Famílias de baixa renda com más condições de sustentar e educar uma criança, o que dirá mais uma! Famílias com melhores condições financeiras, estão muito ocupadas com o trabalho e o lazer. Os valores mudaram. As pessoas valorizam mais o lado profissional, por questão até de sobrevivência. É quase que uma obrigação. Como consequência, outras coisas acabam sendo deixadas de lado, como afetividade, amor, compreensão, paciência, amizade, família e blá, blá, blá. Hoje a facilidade de iniciar um relacionamento é proporcional a facilidade para terminá-lo. As pessoas estão carentes de amor e parecem não se valorizarem mais. São precipitadas com tudo! O mundo influência as pessoas a viverem em casulos. Claro, assim consomem mais. Tudo é curtição, pior ainda sem consciência e claro viver de aparência. Agora o mundo vem reclamar que está faltando capital humano? Só irão pensar em constituir família quando estiverem quase “batendo as botas”, precisando da ajuda de alguém, sozinhos em seus leitos ao som do movimento dos ponteiros do relógio.
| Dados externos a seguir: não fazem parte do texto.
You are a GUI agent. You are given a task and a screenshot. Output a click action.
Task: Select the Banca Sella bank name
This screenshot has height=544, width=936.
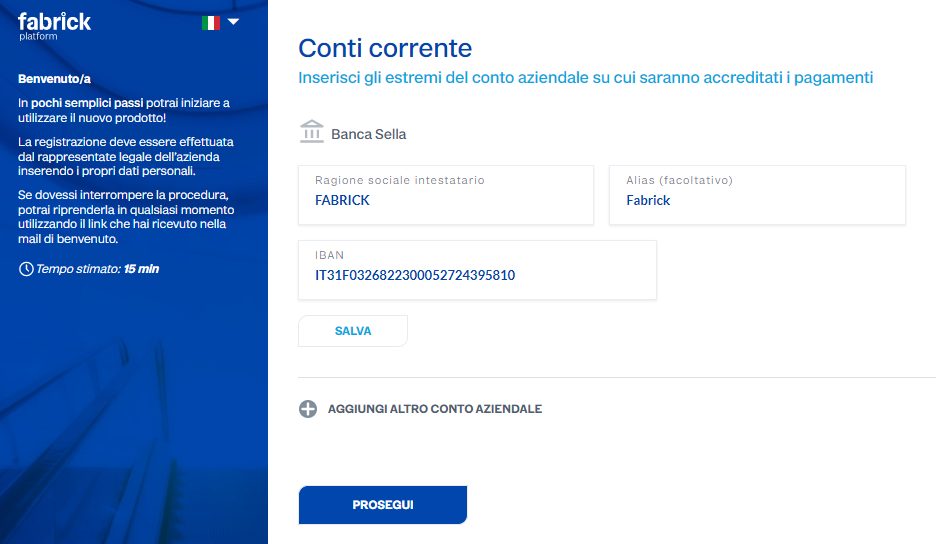pyautogui.click(x=368, y=134)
Afetando a economia, agora sim estão preocupados? Direitos iguais, ser independente, ótimo! Mas esquecer do resto do planeta não dá! “Ninguém quer mais compromisso com ninguém”, tudo se tornou tão fácil e ao mesmo tempo sem graça! Estão matando as rosas e deixando apenas os espinhos. E volta a dúvida de muitos: “casar ou comprar uma bicicleta? ” Socorro! Realmente viver é se sentir perdida!
Abraço,
Dayse
CONTRACEPÇÂO : garantia irrefutável de sobrevivência da biodiversidade. Quanto menos nascimentos humanos, maior a chance de manutenção da castigada natureza.